— Aim of the task —
Quote word for word the stretch of records from the line containing "Given: Click the" through the line containing "pyautogui.click(x=171, y=97)", both ends included. Leave the pictures out.

— Data for processing —
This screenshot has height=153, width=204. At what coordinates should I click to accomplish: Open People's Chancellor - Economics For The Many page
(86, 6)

==

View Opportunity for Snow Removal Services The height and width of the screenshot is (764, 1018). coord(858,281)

--

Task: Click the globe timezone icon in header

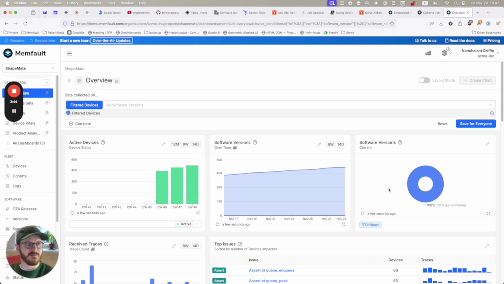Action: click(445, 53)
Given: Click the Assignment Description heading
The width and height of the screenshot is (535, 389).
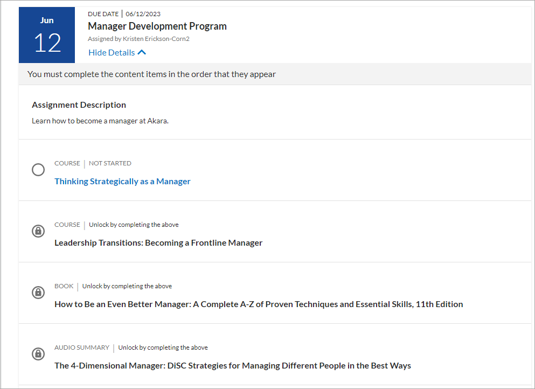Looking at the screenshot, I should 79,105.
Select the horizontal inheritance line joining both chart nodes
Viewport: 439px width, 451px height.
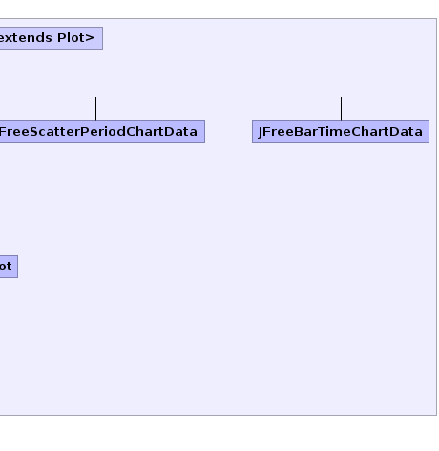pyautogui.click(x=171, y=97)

— Answer to this task —
Given: Click the Assignment Description heading
The width and height of the screenshot is (535, 389).
Looking at the screenshot, I should 79,105.
Select the horizontal inheritance line joining both chart nodes
Viewport: 439px width, 451px height.
pyautogui.click(x=171, y=97)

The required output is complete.